*** Opening Text excerpt ***
Lawyers for the convicted doctors denied that an illegal blood trade existed at the hospitals and insist that the outbreak was caused by HIV-positive mothers who infected their children.

"There is nothing to this case except the naked words of the mothers whose children are infected," said Musatai Bektasov, who represented three of the defendants. "It's the word of one person against another."

Testing excluded the mothers of the children as a source, Bekbolova said, adding that since the outbreak began, eight of those mothers have contracted HIV through breast-feeding.

Blood used for transfusions at Shymkent hospitals came from the city's blood bank, a spare one-story building next to a bustling market where homeless Kazakhs and drug addicts often congregated. They were frequent donors at the blood bank, receiving roughly the equivalent of $4 for a half-liter of blood, said Valentina Skryabina, director of Nadezhnaya Opora, a local non-governmental group that works to prevent AIDS.

Kazakh authorities are investigating what role the blood bank may have had in the outbreak, though so far experts have not traced any contaminated blood to that facility. Its deputy director, Gulzhan Bekzhanova, denied that her facility had ever accepted homeless people or drug addicts.

While the source of the contaminated blood remains unclear, investigators are sure about how the infection spread.

According to court records, syringes at Shymkent's three children's hospitals were routinely reused. So were catheters. A court-ordered evaluation of supplies and procedures at the hospitals found that South Kazakhstan Children's Hospital should have had 1,500 catheters in stock for the year but had only 12. Shymkent Children's Hospitals No. 1 and 2 should have stocked 1,000 catheters for the year. Hospital No. 1 had eight; Hospital No. 2 had six.
*** Closing Text excerpt ***
List of tasks:
**a.** In the excerpt about the HIV outbreak in Shymkent hospitals, how many catheters did South Kazakhstan Children's Hospital have in stock for the year?
**b.** Write out the stretch of the Shymkent HIV outbreak excerpt from "Kazakh authorities are" through "or drug addicts.".
*** Opening Available data ***
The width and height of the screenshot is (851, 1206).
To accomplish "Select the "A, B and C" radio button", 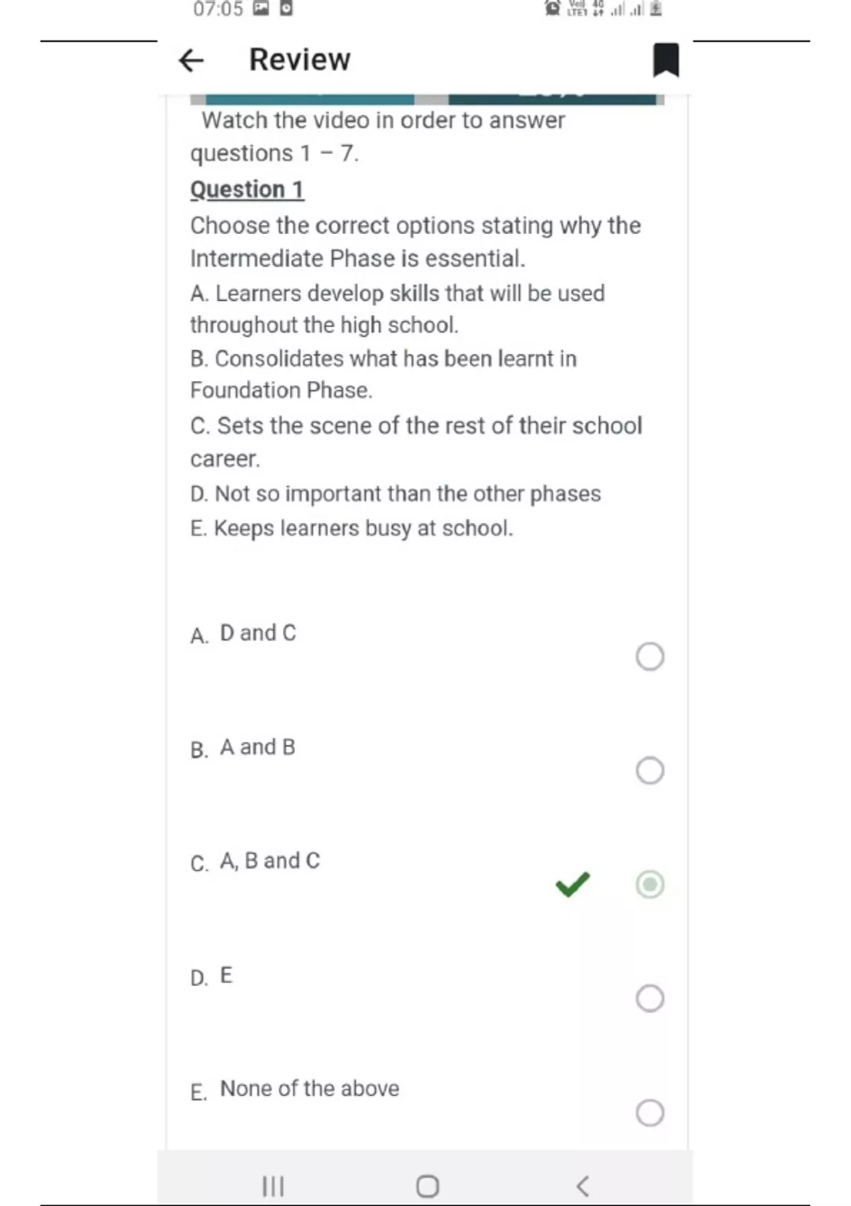I will pos(650,884).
*** Closing Available data ***
Answer list:
**a.** It had only 12, though it should have had 1,500.

**b.**
Kazakh authorities are investigating what role the blood bank may have had in the outbreak, though so far experts have not traced any contaminated blood to that facility. Its deputy director, Gulzhan Bekzhanova, denied that her facility had ever accepted homeless people or drug addicts.